The modeling approach reported here allows simulation of dynamic single molecule imaging experiments in live cells, which would be difficult to simulate using closed algebraic models, analytical or numerical methods. Use of Monte Carlo methods and a realistic 3-dimensional structural framework permits a wide variety of cell biological phenomena to be simulated and output as simulated (mock) video microscopy data sets that can be directly compared to real experimental data.

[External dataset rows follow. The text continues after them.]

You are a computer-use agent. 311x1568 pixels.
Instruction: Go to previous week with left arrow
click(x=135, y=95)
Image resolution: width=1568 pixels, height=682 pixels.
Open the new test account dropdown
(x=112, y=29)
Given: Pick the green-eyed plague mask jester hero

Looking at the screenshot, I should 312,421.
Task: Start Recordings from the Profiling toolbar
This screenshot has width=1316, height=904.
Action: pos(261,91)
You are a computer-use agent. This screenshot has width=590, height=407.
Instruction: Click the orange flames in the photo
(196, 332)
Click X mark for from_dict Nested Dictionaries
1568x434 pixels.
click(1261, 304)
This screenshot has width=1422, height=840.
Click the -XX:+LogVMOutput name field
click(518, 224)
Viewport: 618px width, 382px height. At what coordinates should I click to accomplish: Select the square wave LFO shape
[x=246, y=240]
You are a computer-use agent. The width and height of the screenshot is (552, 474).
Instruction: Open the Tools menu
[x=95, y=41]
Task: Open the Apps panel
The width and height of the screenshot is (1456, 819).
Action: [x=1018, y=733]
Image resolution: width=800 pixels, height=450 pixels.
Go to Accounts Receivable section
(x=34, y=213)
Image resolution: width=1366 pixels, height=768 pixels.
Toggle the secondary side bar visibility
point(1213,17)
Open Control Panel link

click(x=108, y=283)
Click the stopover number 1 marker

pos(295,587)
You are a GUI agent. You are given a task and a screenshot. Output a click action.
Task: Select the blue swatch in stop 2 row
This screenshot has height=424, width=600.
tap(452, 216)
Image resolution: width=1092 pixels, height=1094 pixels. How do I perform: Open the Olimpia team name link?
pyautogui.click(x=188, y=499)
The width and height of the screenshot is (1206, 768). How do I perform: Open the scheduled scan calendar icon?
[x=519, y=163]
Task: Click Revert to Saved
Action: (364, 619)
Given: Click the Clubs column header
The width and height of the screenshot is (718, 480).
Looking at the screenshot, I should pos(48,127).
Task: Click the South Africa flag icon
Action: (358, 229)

We have tested and validated the modelling approach against experimental raw data sets obtained from our own laboratory and show how the modelling approach might be readily applied to other systems. New analysis and modelling approaches based on machine learning (ML) and generative AI networks (GANs) offer exciting possibilities in this field52,53. It is likely that traditional programming methods (described here) will assist in relating input and output to experimentally derived data sets and known ground truths and therefore help circumvent problems of model bias and hallucination which can occur with ML approaches.